I wrote a Wikipedia scraper in Python last week.
It scrapes French pages, so I must manage UTF-8 encoding to avoid errors. I did this with these lines at the beginning of my script:
#!/usr/bin/python
# -*- coding: utf-8 -*-
I also encode the scraped string like this:
adresse = monuments[1].get_text().encode('utf-8')
My first script worked perfectly fine with Python 2.7, but I rewrote it for Python 3 (especially to use urllib.request) and UTF-8 doesn't work anymore.
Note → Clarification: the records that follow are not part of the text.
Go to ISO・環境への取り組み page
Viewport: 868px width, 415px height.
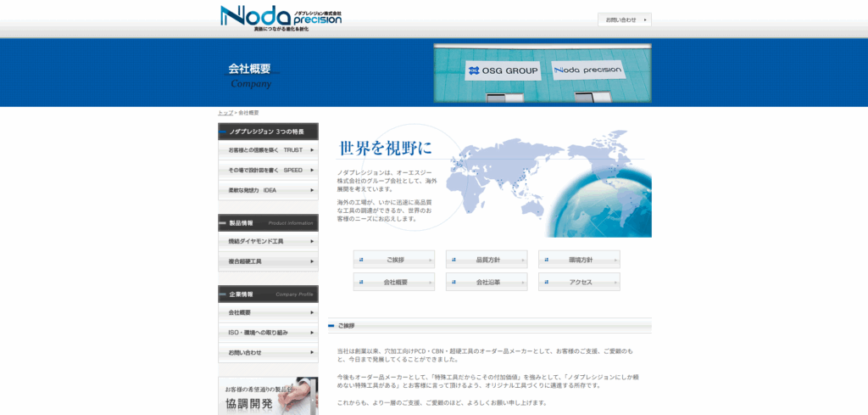click(x=268, y=333)
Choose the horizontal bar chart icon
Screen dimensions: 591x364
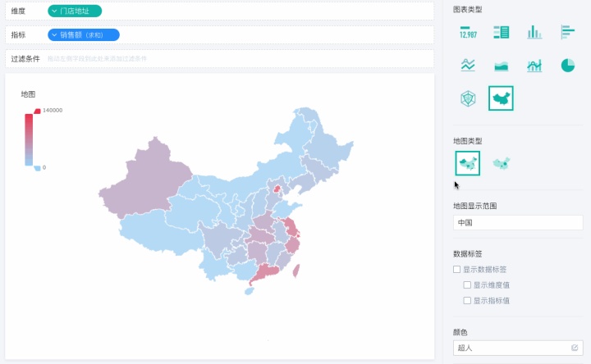coord(567,32)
I got these errors after scraping the first few elements:
File "scraper_monu_historiques_ge_py3.py", line 19, in <module>
url = urllib.request.urlopen(url_ville).read() # et on ouvre chacune d'entre elles
File "/usr/lib/python3.4/urllib/request.py", line 153, in urlopen
return opener.open(url, data, timeout)
File "/usr/lib/python3.4/urllib/request.py", line 455, in open
response = self._open(req, data)
File "/usr/lib/python3.4/urllib/request.py", line 473, in _open
'_open', req)
File "/usr/lib/python3.4/urllib/request.py", line 433, in _call_chain
result = func(*args)
File "/usr/lib/python3.4/urllib/request.py", line 1217, in https_open
context=self._context, check_hostname=self._check_hostname)
File "/usr/lib/python3.4/urllib/request.py", line 1174, in do_open
h.request(req.get_method(), req.selector, req.data, headers)
File "/usr/lib/python3.4/http/client.py", line 1090, in request
self._send_request(method, url, body, headers)
File "/usr/lib/python3.4/http/client.py", line 1118, in _send_request
self.putrequest(method, url, **skips)
File "/usr/lib/python3.4/http/client.py", line 975, in putrequest
self._output(request.encode('ascii'))
UnicodeEncodeError: 'ascii' codec can't encode character '\xe9' in position 58: ordinal not in range(128)
I don't understand why, because it worked fine in Python 2.7... I published a version of this WIP on Github.
You are passing a string which contain non-ASCII characters to urllib.urlopen
, which isn't a valid URI (it is a valid IRI or International Resource Identifier, though).
You need to make the IRI a valid URI before passing it to urlopen
. The specifics of this
depend on which part of the IRI contain non-ASCII characters: the domain part should be encoded using Punycode, while the path should use percent-encoding.
Since your problem is exclusively due to the path containing Unicode characters, assuming your IRI is stored in the variable iri
, you can fix it using the following:
import urllib.parse
import urllib.request
split_url = list(urllib.parse.urlsplit(iri))
split_url[2] = urllib.parse.quote(split_url[2]) # the third component is the path of the URL/IRI
url = urllib.parse.urlunsplit(split_url)
urllib.request.urlopen(url).read()
However, if you can avoid urllib
and have the option of using the requests
library instead, I would recommend doing so. The library is easier to use and has automatic IRI handling.